[[ Recorded information open ]]

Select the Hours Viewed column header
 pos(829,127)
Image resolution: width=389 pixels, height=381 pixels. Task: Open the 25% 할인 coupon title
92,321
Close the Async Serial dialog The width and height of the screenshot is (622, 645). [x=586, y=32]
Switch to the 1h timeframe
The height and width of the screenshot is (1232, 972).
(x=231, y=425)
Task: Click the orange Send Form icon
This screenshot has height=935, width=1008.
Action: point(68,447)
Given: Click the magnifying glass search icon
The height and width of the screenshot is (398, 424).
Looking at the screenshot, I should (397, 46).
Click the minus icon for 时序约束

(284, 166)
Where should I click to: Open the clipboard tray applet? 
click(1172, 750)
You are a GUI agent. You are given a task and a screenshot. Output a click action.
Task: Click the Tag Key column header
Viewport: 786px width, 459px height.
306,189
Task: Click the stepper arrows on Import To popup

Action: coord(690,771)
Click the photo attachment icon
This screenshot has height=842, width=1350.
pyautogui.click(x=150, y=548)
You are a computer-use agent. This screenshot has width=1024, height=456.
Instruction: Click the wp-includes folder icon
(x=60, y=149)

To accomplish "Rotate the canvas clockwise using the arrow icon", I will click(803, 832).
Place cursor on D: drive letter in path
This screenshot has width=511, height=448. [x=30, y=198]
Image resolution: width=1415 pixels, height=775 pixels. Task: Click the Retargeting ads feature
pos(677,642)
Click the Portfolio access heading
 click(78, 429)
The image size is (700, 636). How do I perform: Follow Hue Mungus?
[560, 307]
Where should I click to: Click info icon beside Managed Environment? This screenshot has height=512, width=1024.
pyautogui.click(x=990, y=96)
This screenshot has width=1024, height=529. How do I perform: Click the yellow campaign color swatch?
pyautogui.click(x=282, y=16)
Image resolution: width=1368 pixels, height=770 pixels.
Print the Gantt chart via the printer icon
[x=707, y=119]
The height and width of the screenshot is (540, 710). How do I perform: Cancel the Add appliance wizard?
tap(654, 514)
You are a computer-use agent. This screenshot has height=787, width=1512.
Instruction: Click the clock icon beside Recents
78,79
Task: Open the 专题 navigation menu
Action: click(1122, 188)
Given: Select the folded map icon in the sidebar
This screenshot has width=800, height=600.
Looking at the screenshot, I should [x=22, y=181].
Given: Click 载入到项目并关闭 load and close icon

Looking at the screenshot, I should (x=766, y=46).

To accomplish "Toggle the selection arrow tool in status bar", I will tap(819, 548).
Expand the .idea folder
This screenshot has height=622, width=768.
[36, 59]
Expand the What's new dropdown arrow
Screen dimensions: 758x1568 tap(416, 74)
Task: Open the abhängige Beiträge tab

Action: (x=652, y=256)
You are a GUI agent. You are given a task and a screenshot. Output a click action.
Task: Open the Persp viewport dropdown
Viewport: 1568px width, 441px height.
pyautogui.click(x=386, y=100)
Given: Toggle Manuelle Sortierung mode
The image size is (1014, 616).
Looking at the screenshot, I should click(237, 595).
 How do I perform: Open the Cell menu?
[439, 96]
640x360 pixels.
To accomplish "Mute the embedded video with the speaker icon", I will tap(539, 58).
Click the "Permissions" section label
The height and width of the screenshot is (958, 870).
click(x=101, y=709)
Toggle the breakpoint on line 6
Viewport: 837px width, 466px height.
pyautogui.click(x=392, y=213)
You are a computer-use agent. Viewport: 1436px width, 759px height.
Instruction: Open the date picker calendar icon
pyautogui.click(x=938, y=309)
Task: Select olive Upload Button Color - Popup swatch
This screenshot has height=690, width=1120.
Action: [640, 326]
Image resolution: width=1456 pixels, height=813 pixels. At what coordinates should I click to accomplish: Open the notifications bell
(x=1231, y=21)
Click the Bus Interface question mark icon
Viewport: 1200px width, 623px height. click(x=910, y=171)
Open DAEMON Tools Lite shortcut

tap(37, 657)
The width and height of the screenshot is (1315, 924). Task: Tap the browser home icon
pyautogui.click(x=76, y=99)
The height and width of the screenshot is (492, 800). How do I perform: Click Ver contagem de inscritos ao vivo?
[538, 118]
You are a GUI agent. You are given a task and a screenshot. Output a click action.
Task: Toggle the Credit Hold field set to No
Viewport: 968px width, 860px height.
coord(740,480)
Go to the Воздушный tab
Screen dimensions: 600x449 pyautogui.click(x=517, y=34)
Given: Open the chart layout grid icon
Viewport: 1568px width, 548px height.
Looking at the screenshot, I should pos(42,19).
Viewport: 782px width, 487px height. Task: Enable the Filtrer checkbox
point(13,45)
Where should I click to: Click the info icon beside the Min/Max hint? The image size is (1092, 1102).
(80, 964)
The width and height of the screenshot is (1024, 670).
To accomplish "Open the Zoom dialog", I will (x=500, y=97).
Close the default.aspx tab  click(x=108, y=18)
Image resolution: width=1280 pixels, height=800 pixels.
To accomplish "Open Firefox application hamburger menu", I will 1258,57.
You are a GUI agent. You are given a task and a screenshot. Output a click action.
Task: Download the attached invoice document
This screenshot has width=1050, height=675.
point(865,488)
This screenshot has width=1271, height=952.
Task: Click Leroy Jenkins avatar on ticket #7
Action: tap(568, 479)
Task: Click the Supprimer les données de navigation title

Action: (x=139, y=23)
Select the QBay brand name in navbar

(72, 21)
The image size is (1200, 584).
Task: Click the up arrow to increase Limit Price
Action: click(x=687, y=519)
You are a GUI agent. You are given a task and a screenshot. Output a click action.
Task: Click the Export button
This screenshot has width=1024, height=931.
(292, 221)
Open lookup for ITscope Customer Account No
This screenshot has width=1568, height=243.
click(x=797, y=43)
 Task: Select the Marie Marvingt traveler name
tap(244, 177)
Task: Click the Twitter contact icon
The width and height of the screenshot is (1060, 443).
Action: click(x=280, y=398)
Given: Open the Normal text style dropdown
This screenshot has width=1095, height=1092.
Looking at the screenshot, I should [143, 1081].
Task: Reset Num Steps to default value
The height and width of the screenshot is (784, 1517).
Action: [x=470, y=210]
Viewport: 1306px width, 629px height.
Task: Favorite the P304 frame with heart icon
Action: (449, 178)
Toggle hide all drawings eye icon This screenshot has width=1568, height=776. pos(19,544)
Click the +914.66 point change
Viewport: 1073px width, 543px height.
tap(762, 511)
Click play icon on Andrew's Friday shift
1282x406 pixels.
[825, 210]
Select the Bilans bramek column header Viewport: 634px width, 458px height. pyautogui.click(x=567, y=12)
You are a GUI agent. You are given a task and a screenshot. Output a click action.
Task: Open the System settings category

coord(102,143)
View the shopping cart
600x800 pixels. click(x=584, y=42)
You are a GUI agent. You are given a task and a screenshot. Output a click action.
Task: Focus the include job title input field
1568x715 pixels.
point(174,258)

[[ Recorded information closed ]]

## [Work to be completed]
The records above are to be copied in full, exactly as written.

## [Answer space]
Select the Hours Viewed column header
 pos(829,127)
Image resolution: width=389 pixels, height=381 pixels. Task: Open the 25% 할인 coupon title
92,321
Close the Async Serial dialog The width and height of the screenshot is (622, 645). [x=586, y=32]
Switch to the 1h timeframe
The height and width of the screenshot is (1232, 972).
(x=231, y=425)
Task: Click the orange Send Form icon
This screenshot has height=935, width=1008.
Action: point(68,447)
Given: Click the magnifying glass search icon
The height and width of the screenshot is (398, 424).
Looking at the screenshot, I should (397, 46).
Click the minus icon for 时序约束

(284, 166)
Where should I click to: Open the clipboard tray applet? 
click(1172, 750)
You are a GUI agent. You are given a task and a screenshot. Output a click action.
Task: Click the Tag Key column header
Viewport: 786px width, 459px height.
306,189
Task: Click the stepper arrows on Import To popup

Action: coord(690,771)
Click the photo attachment icon
This screenshot has height=842, width=1350.
pyautogui.click(x=150, y=548)
You are a computer-use agent. This screenshot has width=1024, height=456.
Instruction: Click the wp-includes folder icon
(x=60, y=149)

To accomplish "Rotate the canvas clockwise using the arrow icon", I will click(803, 832).
Place cursor on D: drive letter in path
This screenshot has width=511, height=448. [x=30, y=198]
Image resolution: width=1415 pixels, height=775 pixels. Task: Click the Retargeting ads feature
pos(677,642)
Click the Portfolio access heading
 click(78, 429)
The image size is (700, 636). How do I perform: Follow Hue Mungus?
[560, 307]
Where should I click to: Click info icon beside Managed Environment? This screenshot has height=512, width=1024.
pyautogui.click(x=990, y=96)
This screenshot has width=1024, height=529. How do I perform: Click the yellow campaign color swatch?
pyautogui.click(x=282, y=16)
Image resolution: width=1368 pixels, height=770 pixels.
Print the Gantt chart via the printer icon
[x=707, y=119]
The height and width of the screenshot is (540, 710). How do I perform: Cancel the Add appliance wizard?
tap(654, 514)
You are a computer-use agent. This screenshot has height=787, width=1512.
Instruction: Click the clock icon beside Recents
78,79
Task: Open the 专题 navigation menu
Action: click(1122, 188)
Given: Select the folded map icon in the sidebar
This screenshot has width=800, height=600.
Looking at the screenshot, I should [x=22, y=181].
Given: Click 载入到项目并关闭 load and close icon

Looking at the screenshot, I should (x=766, y=46).

To accomplish "Toggle the selection arrow tool in status bar", I will tap(819, 548).
Expand the .idea folder
This screenshot has height=622, width=768.
[36, 59]
Expand the What's new dropdown arrow
Screen dimensions: 758x1568 tap(416, 74)
Task: Open the abhängige Beiträge tab

Action: (x=652, y=256)
You are a GUI agent. You are given a task and a screenshot. Output a click action.
Task: Open the Persp viewport dropdown
Viewport: 1568px width, 441px height.
pyautogui.click(x=386, y=100)
Given: Toggle Manuelle Sortierung mode
The image size is (1014, 616).
Looking at the screenshot, I should click(237, 595).
 How do I perform: Open the Cell menu?
[439, 96]
640x360 pixels.
To accomplish "Mute the embedded video with the speaker icon", I will tap(539, 58).
Click the "Permissions" section label
The height and width of the screenshot is (958, 870).
click(x=101, y=709)
Toggle the breakpoint on line 6
Viewport: 837px width, 466px height.
pyautogui.click(x=392, y=213)
You are a computer-use agent. Viewport: 1436px width, 759px height.
Instruction: Open the date picker calendar icon
pyautogui.click(x=938, y=309)
Task: Select olive Upload Button Color - Popup swatch
This screenshot has height=690, width=1120.
Action: [640, 326]
Image resolution: width=1456 pixels, height=813 pixels. At what coordinates should I click to accomplish: Open the notifications bell
(x=1231, y=21)
Click the Bus Interface question mark icon
Viewport: 1200px width, 623px height. click(x=910, y=171)
Open DAEMON Tools Lite shortcut

tap(37, 657)
The width and height of the screenshot is (1315, 924). Task: Tap the browser home icon
pyautogui.click(x=76, y=99)
The height and width of the screenshot is (492, 800). How do I perform: Click Ver contagem de inscritos ao vivo?
[538, 118]
You are a GUI agent. You are given a task and a screenshot. Output a click action.
Task: Toggle the Credit Hold field set to No
Viewport: 968px width, 860px height.
coord(740,480)
Go to the Воздушный tab
Screen dimensions: 600x449 pyautogui.click(x=517, y=34)
Given: Open the chart layout grid icon
Viewport: 1568px width, 548px height.
Looking at the screenshot, I should pos(42,19).
Viewport: 782px width, 487px height. Task: Enable the Filtrer checkbox
point(13,45)
Where should I click to: Click the info icon beside the Min/Max hint? The image size is (1092, 1102).
(80, 964)
The width and height of the screenshot is (1024, 670).
To accomplish "Open the Zoom dialog", I will (x=500, y=97).
Close the default.aspx tab  click(x=108, y=18)
Image resolution: width=1280 pixels, height=800 pixels.
To accomplish "Open Firefox application hamburger menu", I will 1258,57.
You are a GUI agent. You are given a task and a screenshot. Output a click action.
Task: Download the attached invoice document
This screenshot has width=1050, height=675.
point(865,488)
This screenshot has width=1271, height=952.
Task: Click Leroy Jenkins avatar on ticket #7
Action: tap(568, 479)
Task: Click the Supprimer les données de navigation title

Action: (x=139, y=23)
Select the QBay brand name in navbar

(72, 21)
The image size is (1200, 584).
Task: Click the up arrow to increase Limit Price
Action: click(x=687, y=519)
You are a GUI agent. You are given a task and a screenshot. Output a click action.
Task: Click the Export button
This screenshot has width=1024, height=931.
(292, 221)
Open lookup for ITscope Customer Account No
This screenshot has width=1568, height=243.
click(x=797, y=43)
 Task: Select the Marie Marvingt traveler name
tap(244, 177)
Task: Click the Twitter contact icon
The width and height of the screenshot is (1060, 443).
Action: click(x=280, y=398)
Given: Open the Normal text style dropdown
This screenshot has width=1095, height=1092.
Looking at the screenshot, I should [143, 1081].
Task: Reset Num Steps to default value
The height and width of the screenshot is (784, 1517).
Action: [x=470, y=210]
Viewport: 1306px width, 629px height.
Task: Favorite the P304 frame with heart icon
Action: (449, 178)
Toggle hide all drawings eye icon This screenshot has width=1568, height=776. pos(19,544)
Click the +914.66 point change
Viewport: 1073px width, 543px height.
tap(762, 511)
Click play icon on Andrew's Friday shift
1282x406 pixels.
[825, 210]
Select the Bilans bramek column header Viewport: 634px width, 458px height. pyautogui.click(x=567, y=12)
You are a GUI agent. You are given a task and a screenshot. Output a click action.
Task: Open the System settings category

coord(102,143)
View the shopping cart
600x800 pixels. click(x=584, y=42)
You are a GUI agent. You are given a task and a screenshot. Output a click action.
Task: Focus the include job title input field
1568x715 pixels.
point(174,258)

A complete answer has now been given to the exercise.